When in full bloom, entire vineyard floors can be bright yellow with its flowers. Deer and Canadian geese are avid consumers of the foliage. Seed can be purchased locally.

Spanish clover or American birdsfoot trefoil (Lotus purshianus) is a native legume, annual lotus somewhat resembling the birdsfoot trefoil. It is slightly taller, to about 10 inches with a mounding growth habit, has lighter green, hairy leaves and single pale pink flowers.

It grows throughout much of the United States from the West Coast to the Midwest, and north into Canada. It is found in chaparral areas, oak woodland and around our farm fields, ponds, and fence lines.
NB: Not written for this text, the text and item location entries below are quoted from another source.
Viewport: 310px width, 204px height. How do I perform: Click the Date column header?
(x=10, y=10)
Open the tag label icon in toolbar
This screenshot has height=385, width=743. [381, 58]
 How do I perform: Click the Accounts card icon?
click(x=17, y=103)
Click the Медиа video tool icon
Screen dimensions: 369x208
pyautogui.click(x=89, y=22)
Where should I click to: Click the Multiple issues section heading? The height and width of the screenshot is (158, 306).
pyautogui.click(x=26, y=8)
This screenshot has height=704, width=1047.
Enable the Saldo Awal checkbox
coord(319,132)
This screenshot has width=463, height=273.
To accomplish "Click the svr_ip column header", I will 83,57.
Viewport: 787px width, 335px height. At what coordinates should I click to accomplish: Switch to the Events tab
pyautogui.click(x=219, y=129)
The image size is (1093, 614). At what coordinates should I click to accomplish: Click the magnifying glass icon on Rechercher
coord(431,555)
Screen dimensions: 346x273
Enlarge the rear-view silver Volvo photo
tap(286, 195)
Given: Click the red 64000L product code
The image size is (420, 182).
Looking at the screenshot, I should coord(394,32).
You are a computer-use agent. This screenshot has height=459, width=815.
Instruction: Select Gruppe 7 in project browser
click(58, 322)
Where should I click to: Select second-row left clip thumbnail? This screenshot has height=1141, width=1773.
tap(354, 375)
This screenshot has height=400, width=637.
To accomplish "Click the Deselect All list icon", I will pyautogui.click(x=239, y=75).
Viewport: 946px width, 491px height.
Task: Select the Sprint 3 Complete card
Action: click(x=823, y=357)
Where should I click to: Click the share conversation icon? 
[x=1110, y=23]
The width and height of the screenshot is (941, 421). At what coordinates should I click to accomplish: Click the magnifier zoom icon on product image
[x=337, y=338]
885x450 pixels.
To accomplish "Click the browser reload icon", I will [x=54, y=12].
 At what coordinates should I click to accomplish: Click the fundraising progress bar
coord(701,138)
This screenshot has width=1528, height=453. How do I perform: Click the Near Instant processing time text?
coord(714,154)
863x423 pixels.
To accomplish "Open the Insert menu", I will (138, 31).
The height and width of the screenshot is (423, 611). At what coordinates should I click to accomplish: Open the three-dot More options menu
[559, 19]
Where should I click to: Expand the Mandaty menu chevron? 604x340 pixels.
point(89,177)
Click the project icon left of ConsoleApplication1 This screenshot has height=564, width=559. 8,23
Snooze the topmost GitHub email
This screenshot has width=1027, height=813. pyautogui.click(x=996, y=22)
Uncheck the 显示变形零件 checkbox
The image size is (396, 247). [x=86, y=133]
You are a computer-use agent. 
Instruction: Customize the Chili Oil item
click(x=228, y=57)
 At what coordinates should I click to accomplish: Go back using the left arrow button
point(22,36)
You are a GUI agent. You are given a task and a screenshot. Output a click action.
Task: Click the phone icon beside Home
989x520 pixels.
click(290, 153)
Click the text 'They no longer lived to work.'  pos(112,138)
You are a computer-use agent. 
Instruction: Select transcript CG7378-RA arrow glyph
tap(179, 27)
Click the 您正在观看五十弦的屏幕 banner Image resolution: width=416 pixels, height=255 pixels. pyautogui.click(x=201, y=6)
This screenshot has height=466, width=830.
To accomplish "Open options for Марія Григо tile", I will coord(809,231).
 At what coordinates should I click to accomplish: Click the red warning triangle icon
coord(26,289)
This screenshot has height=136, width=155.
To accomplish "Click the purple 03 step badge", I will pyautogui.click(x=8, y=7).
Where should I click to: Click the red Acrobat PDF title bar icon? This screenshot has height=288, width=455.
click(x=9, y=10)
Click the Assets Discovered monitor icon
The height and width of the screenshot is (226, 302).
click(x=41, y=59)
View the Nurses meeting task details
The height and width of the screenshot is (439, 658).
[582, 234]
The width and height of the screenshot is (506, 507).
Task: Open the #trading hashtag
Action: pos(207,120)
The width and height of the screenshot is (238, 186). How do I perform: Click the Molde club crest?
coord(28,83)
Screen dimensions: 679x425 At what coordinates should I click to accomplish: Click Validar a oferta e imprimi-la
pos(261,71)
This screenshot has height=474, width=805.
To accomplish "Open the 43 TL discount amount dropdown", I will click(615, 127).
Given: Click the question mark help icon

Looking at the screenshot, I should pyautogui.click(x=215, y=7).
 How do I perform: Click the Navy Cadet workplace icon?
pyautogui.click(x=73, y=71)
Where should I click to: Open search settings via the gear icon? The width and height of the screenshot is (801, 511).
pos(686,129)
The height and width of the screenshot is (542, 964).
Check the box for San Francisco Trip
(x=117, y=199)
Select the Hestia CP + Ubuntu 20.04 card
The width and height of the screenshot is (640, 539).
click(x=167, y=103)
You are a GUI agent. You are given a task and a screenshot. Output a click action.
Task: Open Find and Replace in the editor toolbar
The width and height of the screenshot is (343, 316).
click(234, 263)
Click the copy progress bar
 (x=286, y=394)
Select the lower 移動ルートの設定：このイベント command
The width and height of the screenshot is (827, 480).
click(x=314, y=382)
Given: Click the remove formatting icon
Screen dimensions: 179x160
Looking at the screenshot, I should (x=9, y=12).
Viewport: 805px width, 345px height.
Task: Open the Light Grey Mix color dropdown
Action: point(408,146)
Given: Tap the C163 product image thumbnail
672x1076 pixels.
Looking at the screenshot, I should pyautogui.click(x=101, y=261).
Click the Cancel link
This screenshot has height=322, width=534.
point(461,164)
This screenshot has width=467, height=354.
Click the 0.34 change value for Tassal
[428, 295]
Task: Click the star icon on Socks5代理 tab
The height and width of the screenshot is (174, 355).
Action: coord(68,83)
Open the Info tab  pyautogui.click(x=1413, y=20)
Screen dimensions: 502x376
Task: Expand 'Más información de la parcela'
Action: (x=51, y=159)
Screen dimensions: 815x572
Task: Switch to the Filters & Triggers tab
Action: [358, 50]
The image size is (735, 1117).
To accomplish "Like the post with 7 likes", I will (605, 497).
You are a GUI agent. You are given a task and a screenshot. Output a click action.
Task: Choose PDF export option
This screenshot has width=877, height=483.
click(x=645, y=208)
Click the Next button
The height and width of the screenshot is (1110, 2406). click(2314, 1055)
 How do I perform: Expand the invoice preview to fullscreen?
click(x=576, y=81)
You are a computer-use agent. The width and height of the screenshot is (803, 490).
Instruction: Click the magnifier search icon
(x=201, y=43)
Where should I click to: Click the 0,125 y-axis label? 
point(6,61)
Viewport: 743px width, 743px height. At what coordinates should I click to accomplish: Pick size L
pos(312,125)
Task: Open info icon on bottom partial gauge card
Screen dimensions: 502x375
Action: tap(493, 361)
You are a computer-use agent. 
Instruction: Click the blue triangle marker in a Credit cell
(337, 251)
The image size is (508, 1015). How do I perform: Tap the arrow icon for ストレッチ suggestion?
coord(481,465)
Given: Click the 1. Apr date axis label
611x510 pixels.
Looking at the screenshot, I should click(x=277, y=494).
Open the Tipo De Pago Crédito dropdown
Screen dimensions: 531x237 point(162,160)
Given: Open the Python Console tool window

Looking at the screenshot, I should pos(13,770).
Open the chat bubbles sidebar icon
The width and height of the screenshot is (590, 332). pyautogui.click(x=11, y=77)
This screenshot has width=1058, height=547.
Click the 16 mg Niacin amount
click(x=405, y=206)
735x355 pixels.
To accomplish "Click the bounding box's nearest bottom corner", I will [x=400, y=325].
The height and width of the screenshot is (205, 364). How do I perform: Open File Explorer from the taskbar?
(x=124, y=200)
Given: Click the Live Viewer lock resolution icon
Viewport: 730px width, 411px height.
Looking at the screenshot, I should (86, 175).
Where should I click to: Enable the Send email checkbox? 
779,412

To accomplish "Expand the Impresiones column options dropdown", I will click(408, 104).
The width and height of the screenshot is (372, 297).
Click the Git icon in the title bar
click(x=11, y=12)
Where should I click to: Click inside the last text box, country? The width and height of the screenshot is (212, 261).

As a more inconspicuous and unrecognized plant, it is often mowed. Its leaves are a larval food for the Afranius Dusky Wing butterfly and Acmon Blue butterfly.

Beginning in late June and continuing through at October, the yellow or white flowers of native tarweeds hold sway in fields, roadsides and hillsides. Tarweeds have a distinctly sweet/sour, fragrant, sticky foliage that, when walked through, can make shoes, livestock’s lower legs and dog’s feet (especially poodles) sticky. Many people find the smell pleasant or at least nostalgic of hiking trips. There are three distinct species.

The tall (3 to 4 feet), sparse yellow daisy flowers of Madia elegans are often seen along roadsides and around field margins. Where mowed, they are smaller. Some of the flowers have decorative red centers.

Madia do well in gardens, but can seed profusely and are probably best in more wild settings among native plants. Close to the coast, plants are prone to rust.

Easy and long blooming are the Hemizonias, or hayfield tarweeds. They are much smaller, densely growing plants, to about 1½ feet, with profuse amounts of small, showy daisy flowers of yellow or white.

The fields around Sonoma State University in Rohnert Park used to be yellow with the Hemizonia congesta ssp. lutescens. Another variety has white blooms: Hemizonia congesta luzulifoli.

The plants grow in a variety of soil types; even heavy soils and serpentine conditions.

As plants begin growth relatively late in the spring, if weeds are mowed in the spring, this can allow the tarweeds to flourish without competition.

On one dam face completely covered by the very aggressive, nonnative perennial Harding grass (Phalaris aquatica), hemizonia tarweeds flourished every year after the Harding grass was mowed low in the spring.

Both hemizonias do well in the garden - in pots or in the ground, and reseeding is nil in many cases. Avoid fertilizer, but a small amount of compost will generate stronger plants that bloom longer.

Tarweed flowers open very early in the morning, and close by about noon. They are favorites of small native bees. Pollen is white and easy to see on the bees’ back legs.

The yellow variety is available at Annie’s Annuals and Perennials Nursery (anniesannuals.com). All the tarweeds are available by seed from Larner’s Seeds in Bolinas (larnerseeds.com).

In late summer, vinegar weed (Trichostema lanceolatum) blooms. It is a small, upright plant that grows to about a foot tall, and has vinegar-scented, sticky foliage and very attractive violet flowers that bees love. It grows in poor conditions on rocky, nutrient-poor soil. According to accounts of early beekeepers, there used to be great swaths of it in the valleys - to the bees’ delight.